La leyenda del santo bebedor

"A mí no me gusta que me digan 'no puede ir usted a tanta velocidad', 'no puede comer hamburguesas de tanto' o 'se le prohíbe beber vino', déjeme que decida por mí, que en eso consiste la libertad. Es como los letreros que dicen 'No podemos conducir por ti'. ¿Quién te ha dicho que quiero que conduzcas por mí? Las copas de vino que me tomo, déjeme que las tome tranquilamente; no pongo en riesgo a nadie" José María Aznaren la entrega de la medalla de la Academia del Vino en Valladolid.

Está claro que nadie te dice cuanto debes de beber, Jose Mari.
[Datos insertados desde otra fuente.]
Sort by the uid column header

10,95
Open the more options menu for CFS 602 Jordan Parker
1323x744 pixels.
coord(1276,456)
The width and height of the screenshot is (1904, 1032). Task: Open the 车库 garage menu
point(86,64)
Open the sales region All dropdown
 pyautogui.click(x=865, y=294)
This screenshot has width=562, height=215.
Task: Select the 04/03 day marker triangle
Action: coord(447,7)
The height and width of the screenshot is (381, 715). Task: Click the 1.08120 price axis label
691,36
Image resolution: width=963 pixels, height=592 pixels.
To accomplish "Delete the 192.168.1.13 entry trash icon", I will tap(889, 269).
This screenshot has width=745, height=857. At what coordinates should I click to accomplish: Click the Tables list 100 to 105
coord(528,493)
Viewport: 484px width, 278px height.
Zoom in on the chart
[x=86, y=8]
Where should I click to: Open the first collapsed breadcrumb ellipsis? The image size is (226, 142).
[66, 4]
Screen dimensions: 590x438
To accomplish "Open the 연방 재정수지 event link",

Que estuviera ebrio es la única explicación de que osara a pronunciarse de esa manera. No sé si es peor que se trate de un discurso populista por el lugar donde se pronunciaron esas palabras o que el ex-dirigente represente los tópicos retrogrados y arcaicos que se tratan de enterrar. Aunque dicen que los borrachos siempre dicen la verdad.

 

1 Comment:

  1. Anónimo said...
    Me recuerda a Charlton Heston y la asociación del rifle esa.
    Claro que Heston no ha sido presidente del gobierno de su país.